Sabtu, 22 Agustus 2009

IV. FILSAFAT ETIKA DAN HUKUM KEDOKTERAN(1)

IV. FILSAFAT ETIKA DAN HUKUM KEDOKTERAN

Pertanyaan penting yang perlu diajukan adalah bagaimana menentukan batasan di mana keputusan medik perlu diamati dan dikontrol oleh hukum? Bagi praktisi profesional termasuk dokter dan tenaga kesehatan lainnya etika berarti kewajiban dan tanggung jawab memenuhi harapan (ekspektasi) profesi dan masyarakat, serta bertindak dengan cara-cara yang profesional. Etika adalah salah satu kaidah yang mejaga terjalinnya interaksi antara pemberi dan penerima jasa profesi secara wajar, jujur, adil, profesional, dan terhormat.
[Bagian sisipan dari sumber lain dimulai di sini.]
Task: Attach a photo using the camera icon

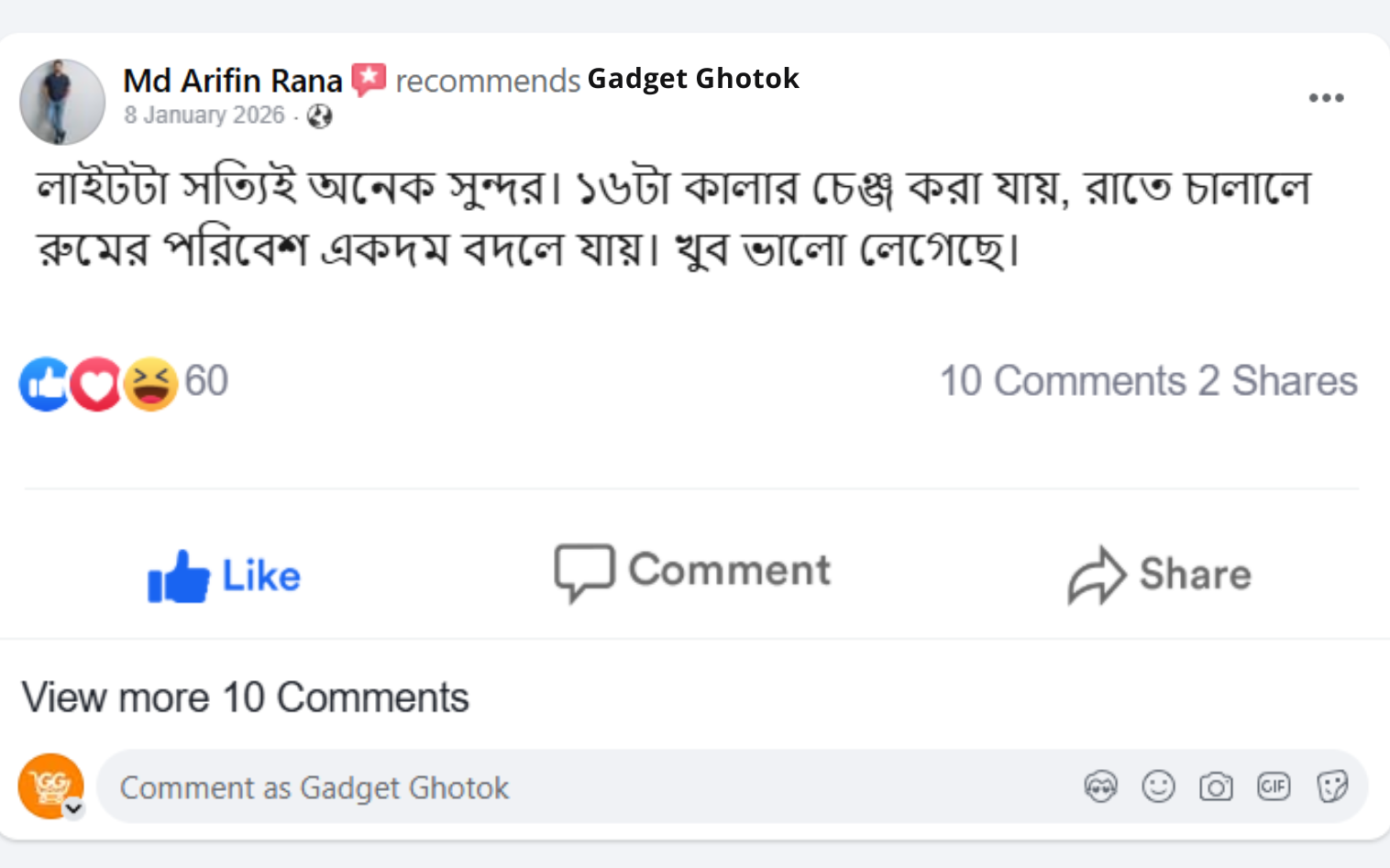Action: pos(1216,786)
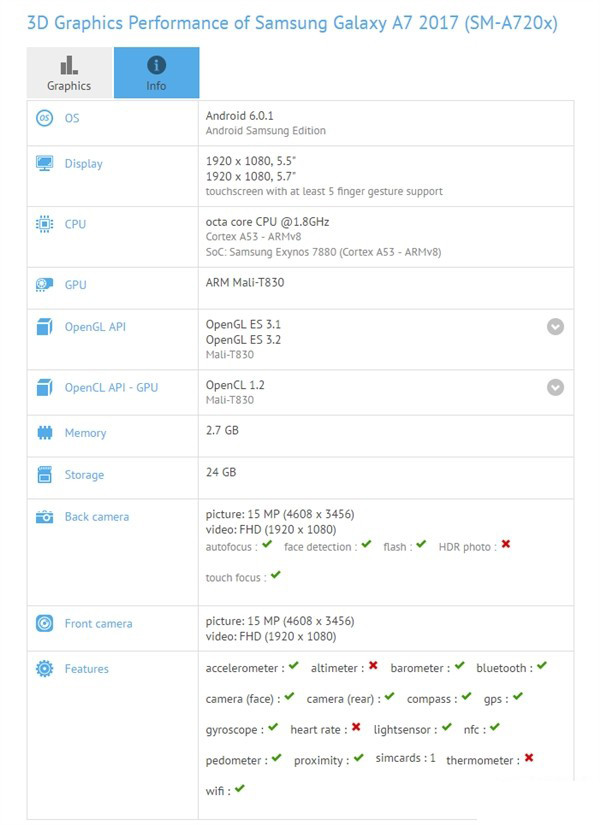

Di satu sisi, profesi kedokteran perlu tetap dipertahankan sebagai profesi yang harus mengatur dirinya sendiri dan harus bebas untuk memutuskan tindakan yang dianggap benar. Namun di sisi lain dipertanyakan, mengapa harus profesi itu sendiri yang mengatur segalanya sebab membiarkan profesi ini menentukan sendiri hidup matinya seseorang misalnya, dapat menimbulkan ancaman terhadap hak azasi manusia. Sesuai pandangan ini maka hukum, meskipun tak selalu benar, paling tidak kehadirannya akan dapat dijadikan salah satu alat untuk mengontrol profesi kedokteran. Dengan adanya hukum kesehatan tidak berarti norma etik tidak diperlukan lagi. Meskipun karena singkatnya dan sifatnya yang sangat umum sehingga norma etik itu sendiri sebetulnya menghadapi berbagai problematika dalam pelaksanaannya (problem aplikasi, konsistensi dan bahkan moral), namun etika kedokteran tetap diperlukan kehadirannya. Hukum dan etika mempunyai kedudukan yang sama di dalam masyarakat. Keduanya sama-sama merupakan alat untuk menilai perilaku manusia, sama-sama membuahkan pernyataan-pernyataan tentang apa yang benar dan apa yang salah serta tentang mana yang dibolehkan dan mana yang dilarang.
Tetapi hukum dan etika berbeda dalam hal objek, otorita, tujuan dan sanksi. Objek hukum lebih menitikberatkan pada perbuatan lahir (uitwendig handelen) sedang etika lebih menitikberatkan pada perbuatan batin (inwendig handelen). Otorita hukum bersifat heteronom sedang etika bersifat otonom. Tujuan hukum adalah untuk kedamaian lahiriah sedangkan etika untuk kesempurnaan manusia, sehingga kadang-kadang hukum membolehkan apa yang dilarang oleh etika. Sanksi hukum bersifat paksaan sedang sanksi etika berupa pengucilan dari masyarakatnya. Dilihat dari perbedaan-perbedaan tersebut maka etika kedokteran tetap diperlukan untuk mendampingi hukum kedokteran. Bahkan etika kedokteran perlu terus dikembangkan dan dihayati oleh setiap dokter sebagai instrumen selfcontrol dan tidak hanya dijadikan bahan pemikiran yang bersifat teoritis belaka sebagaimana kecenderungannya pada akhir-akhir ini.